» **Data for review**

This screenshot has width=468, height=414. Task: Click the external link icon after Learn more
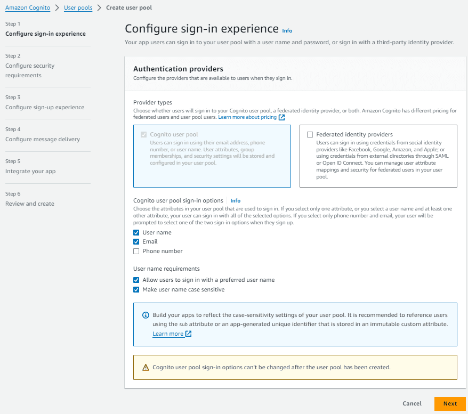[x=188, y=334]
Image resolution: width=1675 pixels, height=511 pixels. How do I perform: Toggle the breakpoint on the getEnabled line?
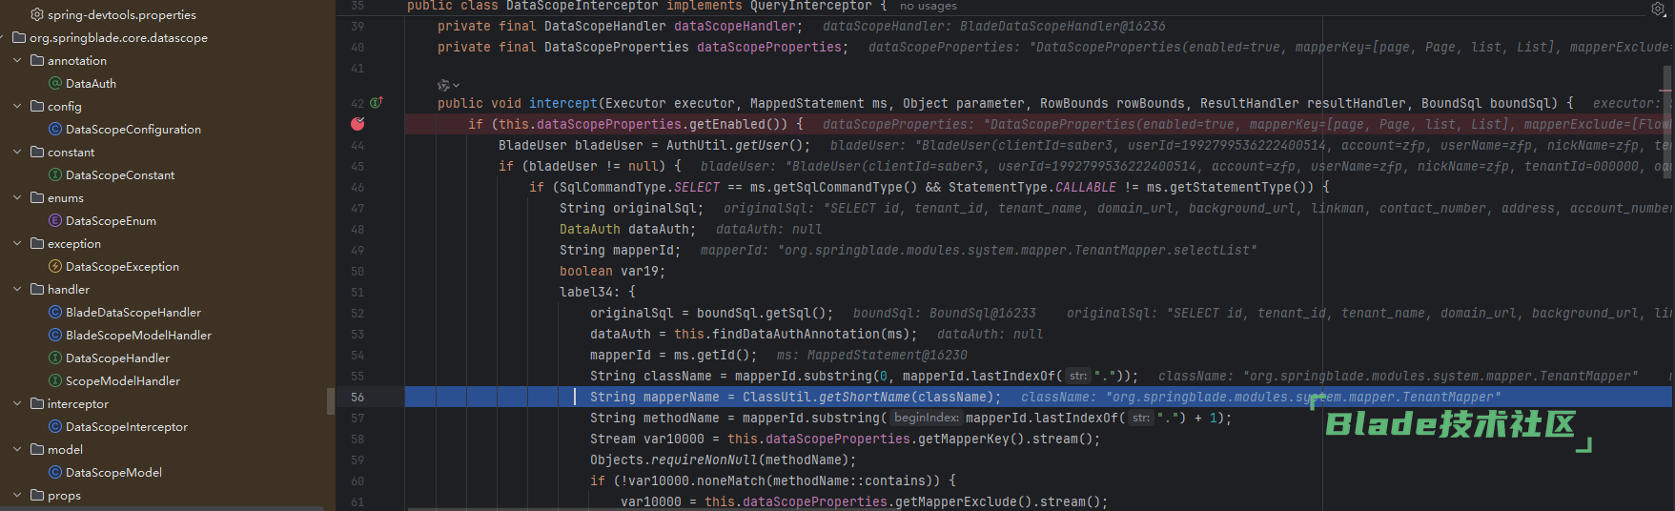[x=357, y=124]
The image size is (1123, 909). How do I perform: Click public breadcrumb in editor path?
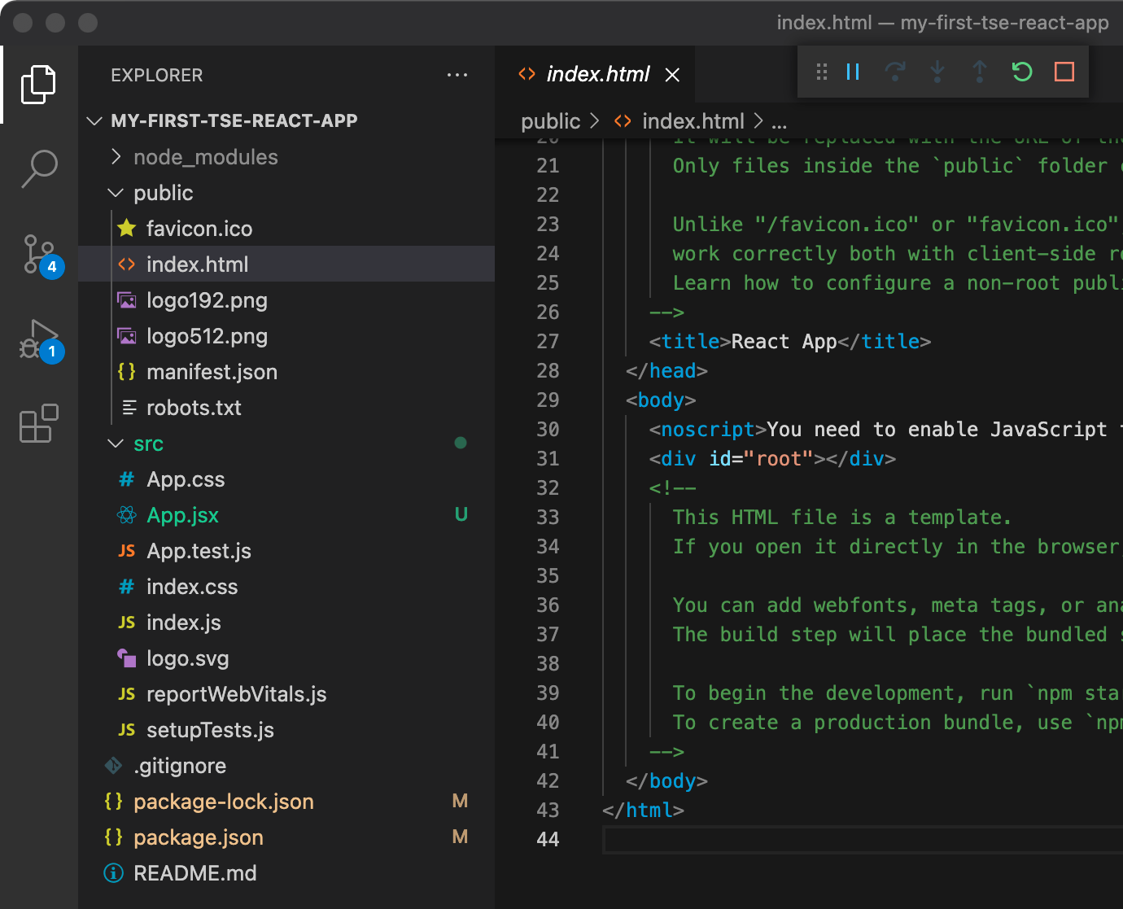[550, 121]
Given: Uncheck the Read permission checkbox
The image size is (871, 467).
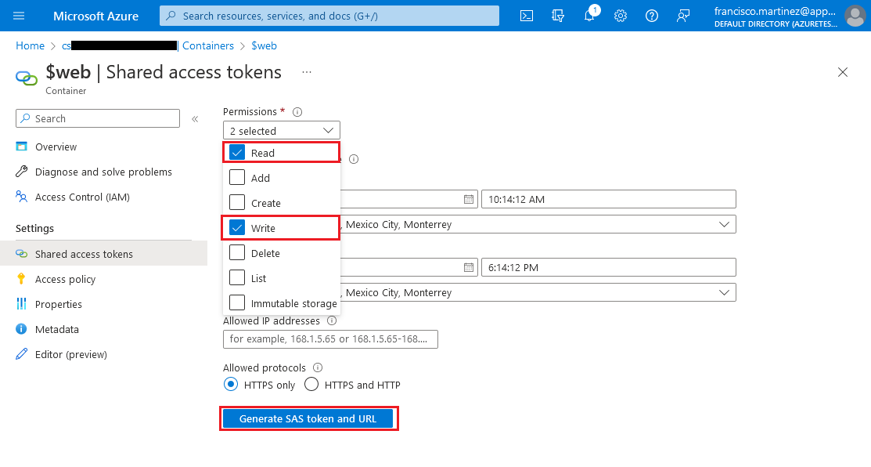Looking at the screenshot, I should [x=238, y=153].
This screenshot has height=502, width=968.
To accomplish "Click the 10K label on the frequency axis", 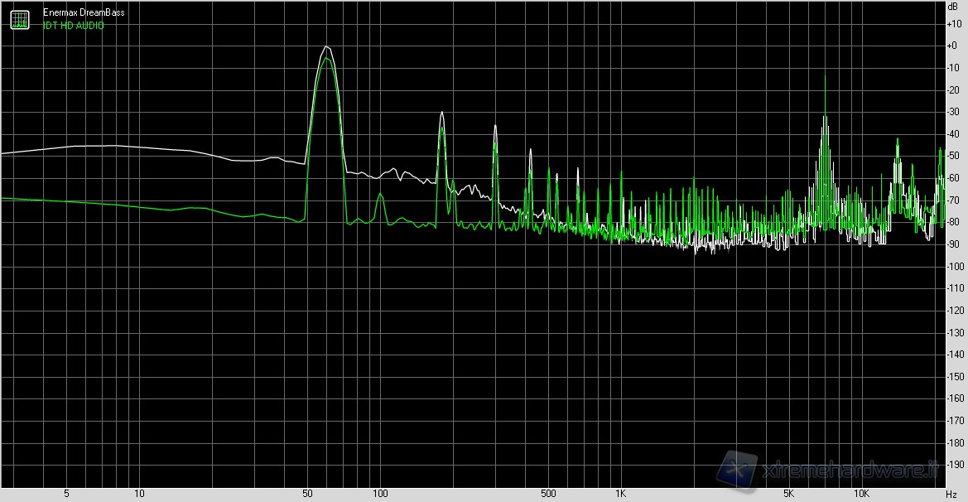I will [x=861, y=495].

...

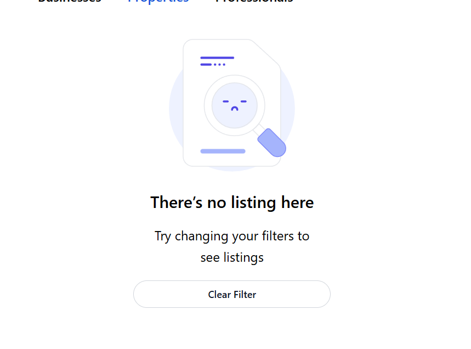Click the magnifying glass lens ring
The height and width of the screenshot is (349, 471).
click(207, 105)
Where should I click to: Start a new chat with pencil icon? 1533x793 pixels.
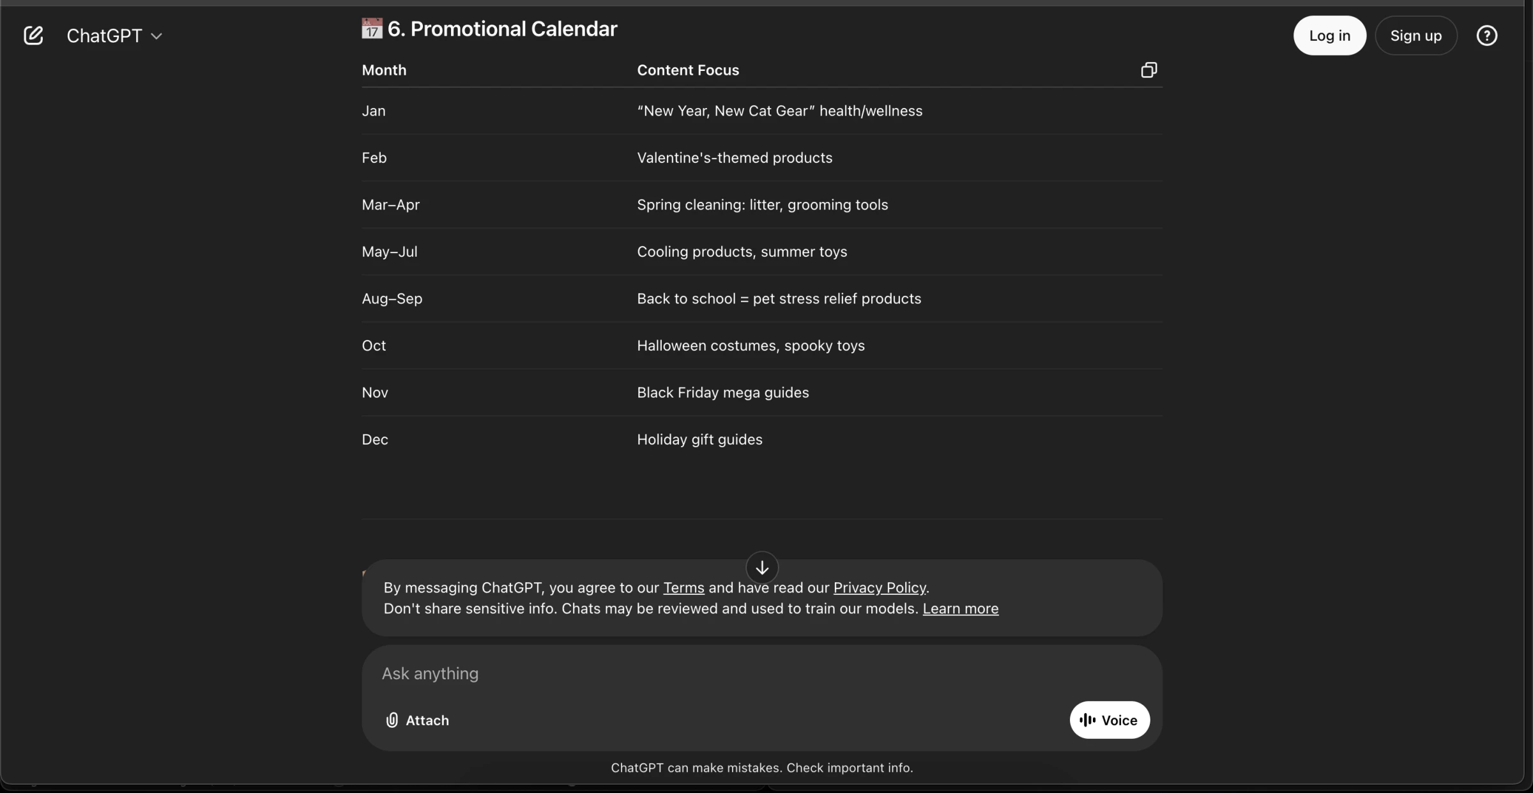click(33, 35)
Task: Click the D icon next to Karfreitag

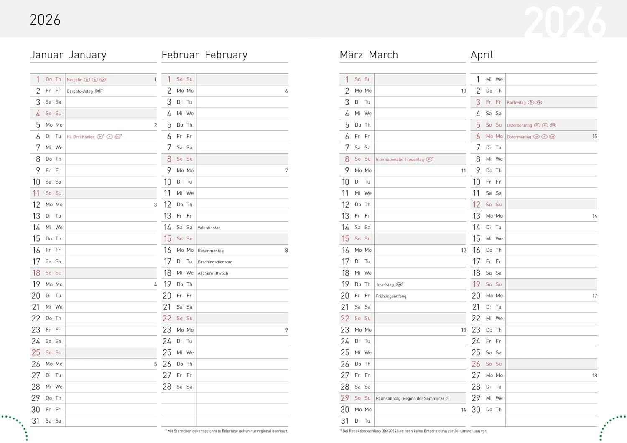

» **What is required**
Output only the lines above from the line that holds "Where should I" through the line that holds "Task: Click the D icon next to Karfreitag", both ends included, and exclude pictures.

» **Answer box**
Where should I click to: Start a new chat with pencil icon? 1533x793 pixels.
click(33, 35)
Task: Click the D icon next to Karfreitag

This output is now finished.